--- Data for this exercise ---

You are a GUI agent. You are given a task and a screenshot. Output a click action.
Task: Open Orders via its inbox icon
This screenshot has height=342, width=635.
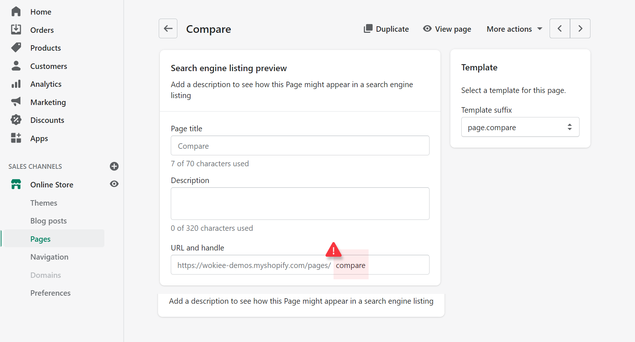tap(16, 30)
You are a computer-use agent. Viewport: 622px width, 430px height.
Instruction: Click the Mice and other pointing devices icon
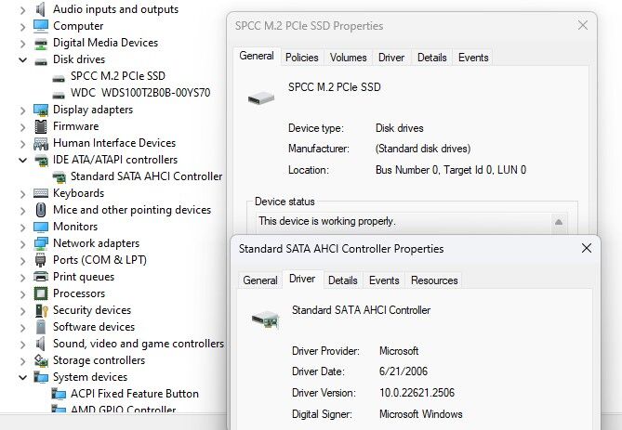click(41, 210)
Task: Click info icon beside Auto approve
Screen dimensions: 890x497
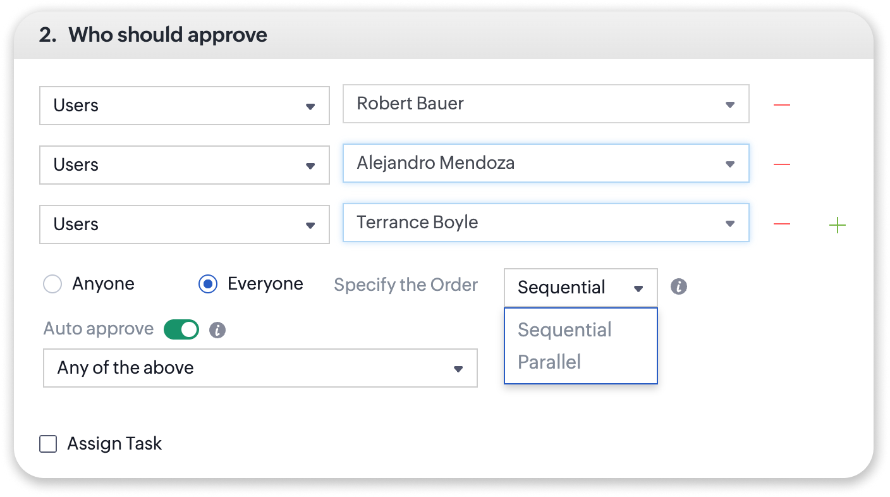Action: tap(217, 330)
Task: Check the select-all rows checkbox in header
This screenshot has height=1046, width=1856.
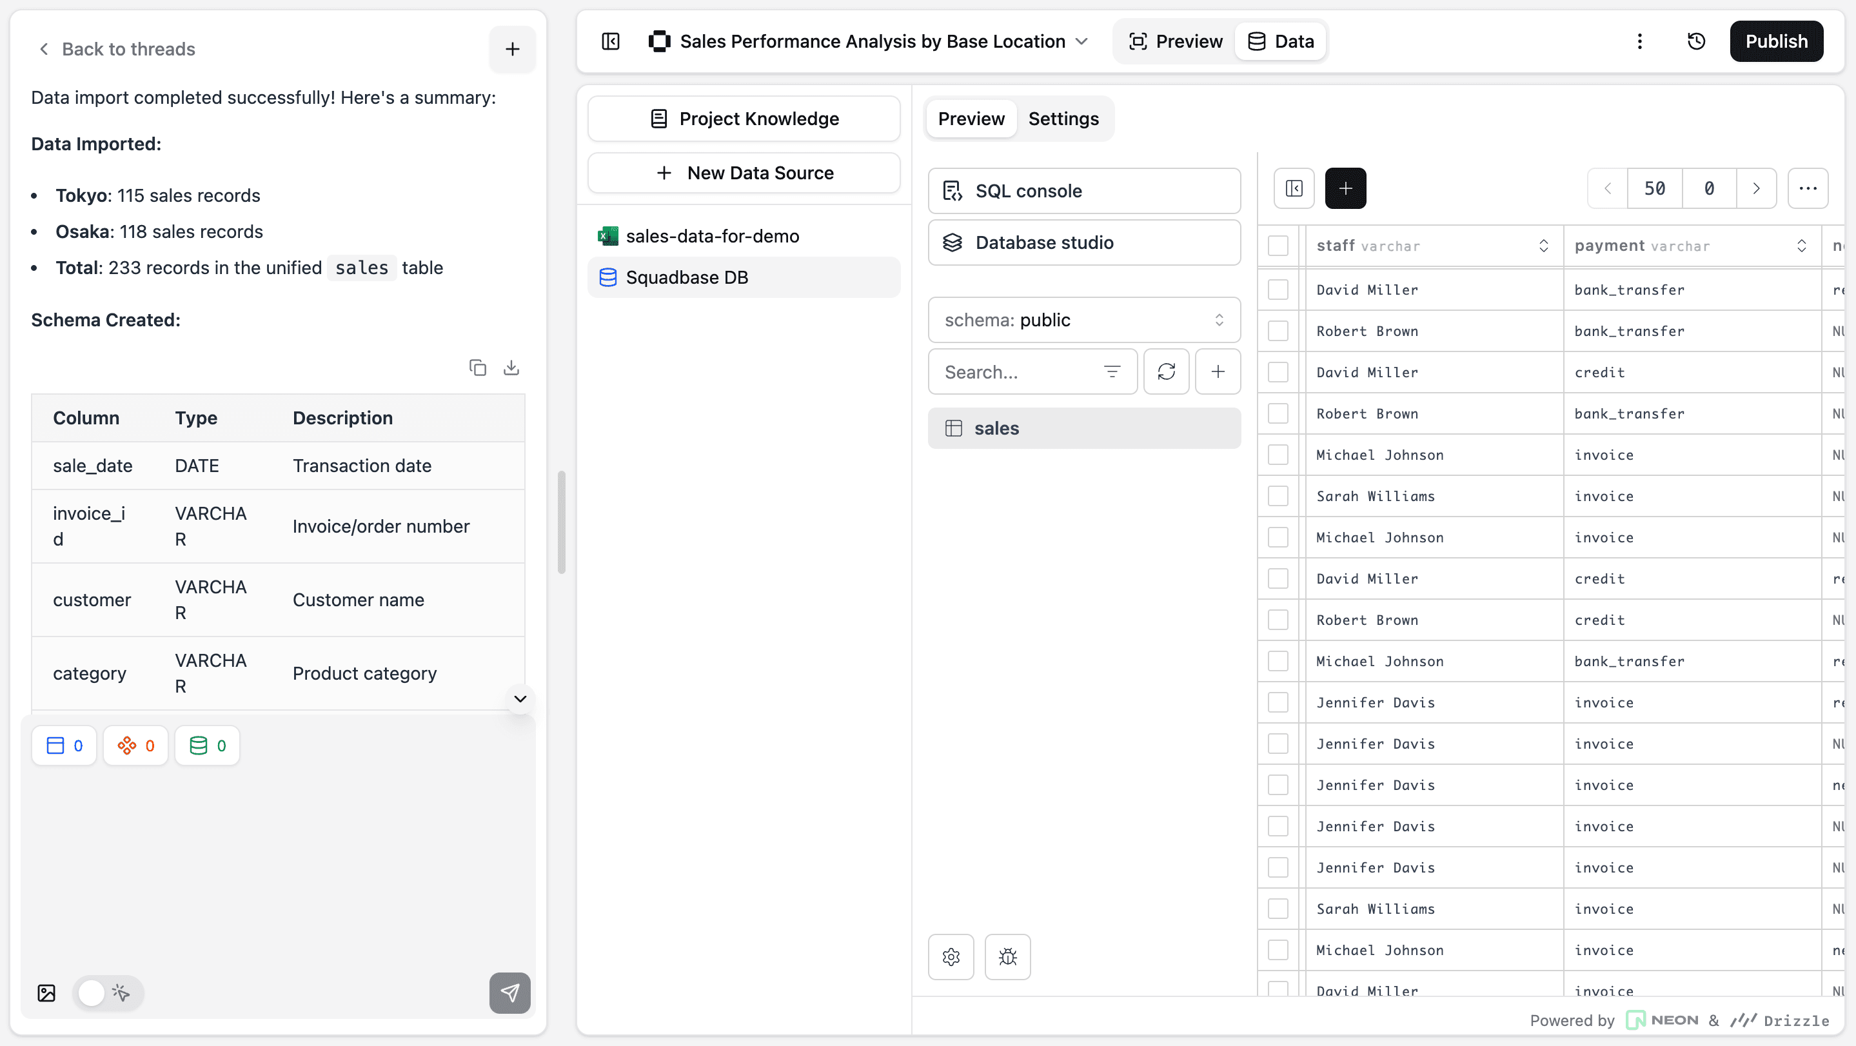Action: click(x=1277, y=246)
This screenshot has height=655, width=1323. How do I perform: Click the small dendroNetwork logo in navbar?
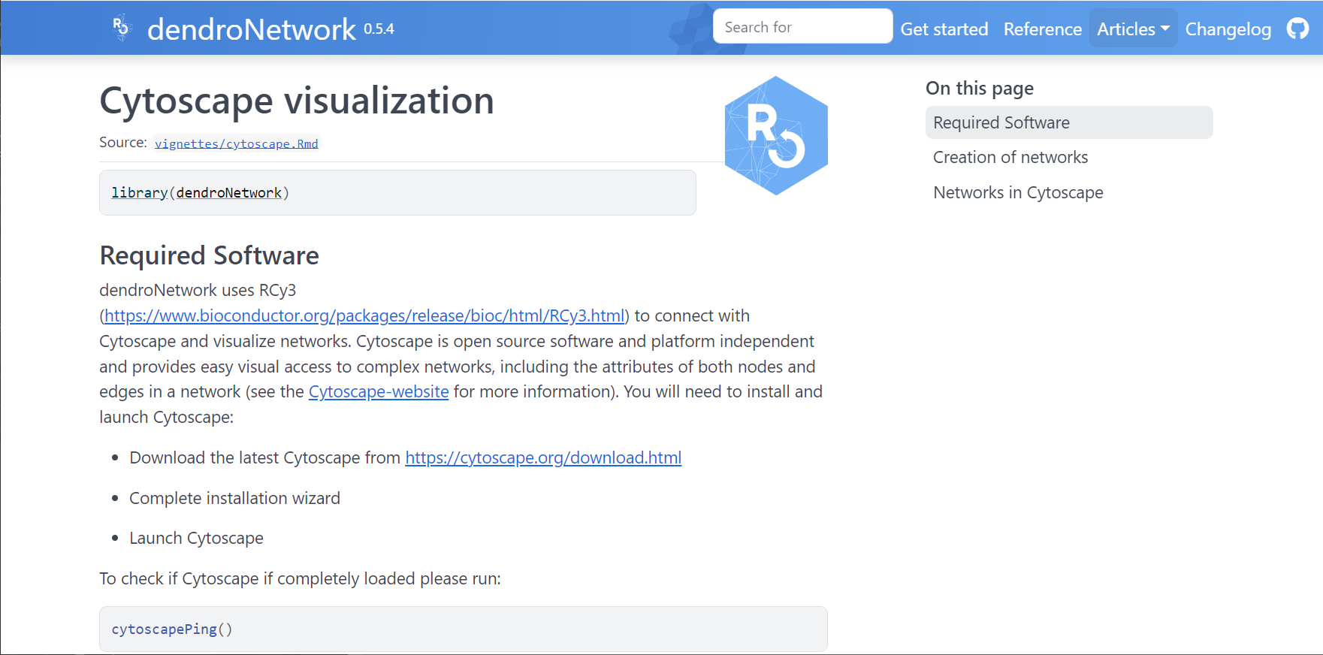coord(121,28)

---

* _What needs to be done_
Begin at the line containing "Task: Check the", stop after the final line, and output those lines as a Markdown table with a Row column numbering them and a Line text column holding each one. Skip blank lines and leave the pictures out.

* _The result_
| Row | Line text |
|---|---|
| 1 | Task: Check the select-all rows checkbox in header |
| 2 | This screenshot has height=1046, width=1856. |
| 3 | Action: click(x=1277, y=246) |
| 4 | This screenshot has height=655, width=1323. How do I perform: Click the small dendroNetwork logo in navbar? |
| 5 | coord(121,28) |